▶ [Exercise requirements]
The material below is to be copied exactly from the line with "Collapse the Raster Tools node" up to and including the line with "This screenshot has height=538, width=998.", with nothing else kept and no pictures.

▶ [Information]
---
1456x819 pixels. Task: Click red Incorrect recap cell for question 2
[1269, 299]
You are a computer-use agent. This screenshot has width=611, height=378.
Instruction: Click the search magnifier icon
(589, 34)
---
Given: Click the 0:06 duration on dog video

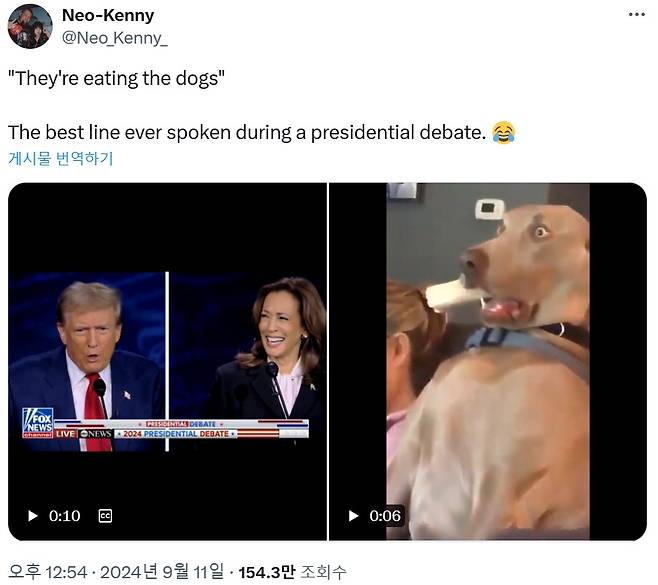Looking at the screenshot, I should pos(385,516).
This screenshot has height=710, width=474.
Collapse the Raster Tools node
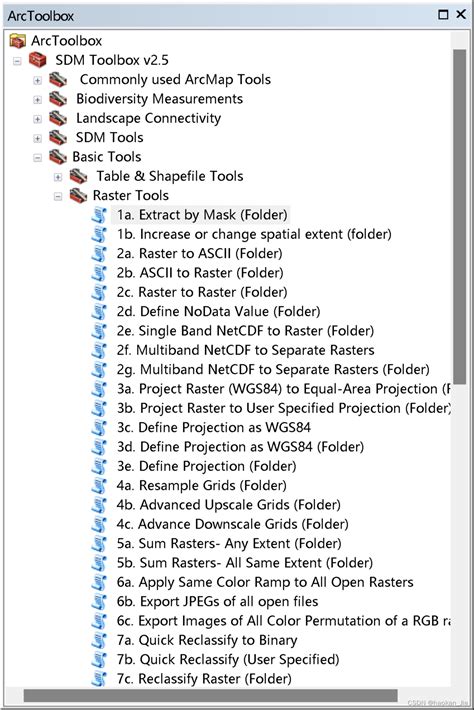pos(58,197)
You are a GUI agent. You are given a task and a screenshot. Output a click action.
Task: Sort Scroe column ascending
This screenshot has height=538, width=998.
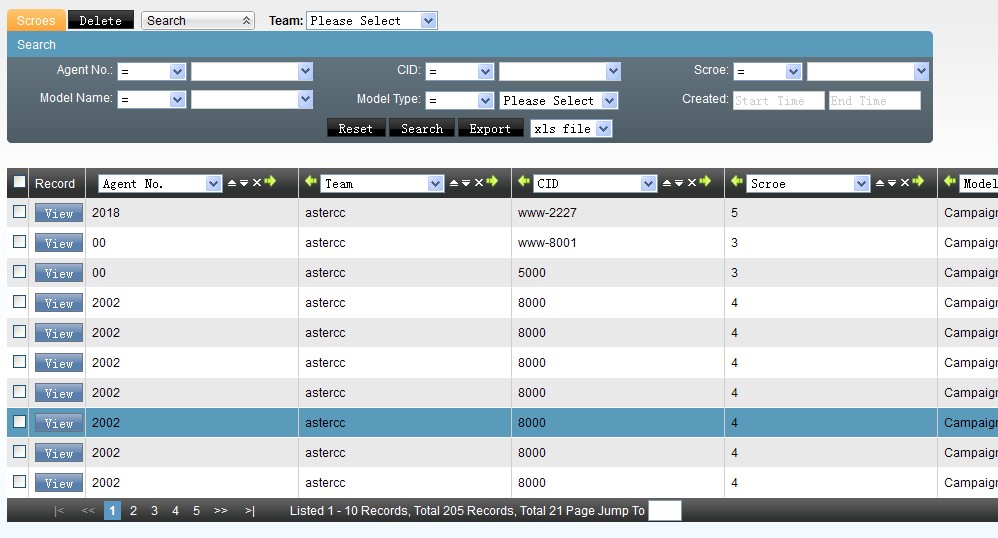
---
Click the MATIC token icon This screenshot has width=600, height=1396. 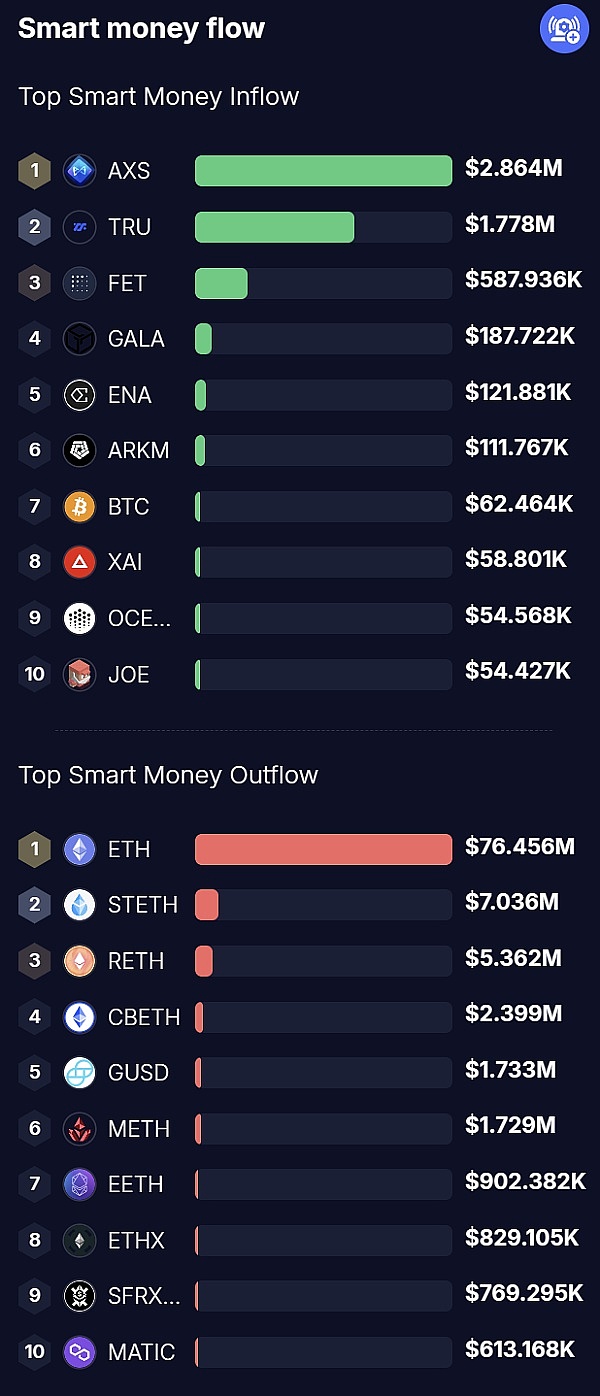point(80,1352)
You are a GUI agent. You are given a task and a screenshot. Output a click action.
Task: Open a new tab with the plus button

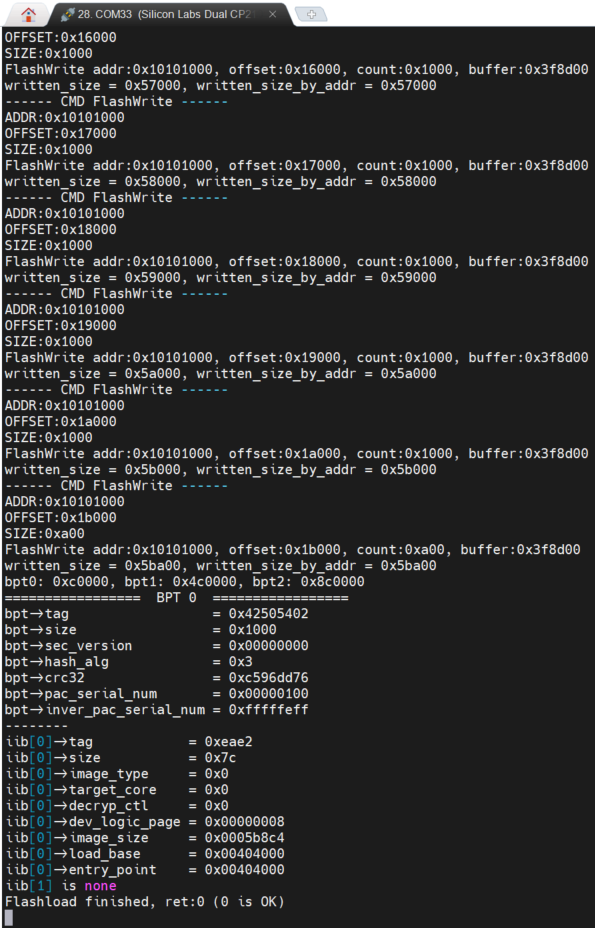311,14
---
▶ [Result]
Collapse the Raster Tools node
pos(58,197)
You are a GUI agent. You are given a task and a screenshot. Output a click action.
Task: Sort Scroe column ascending
This screenshot has height=538, width=998.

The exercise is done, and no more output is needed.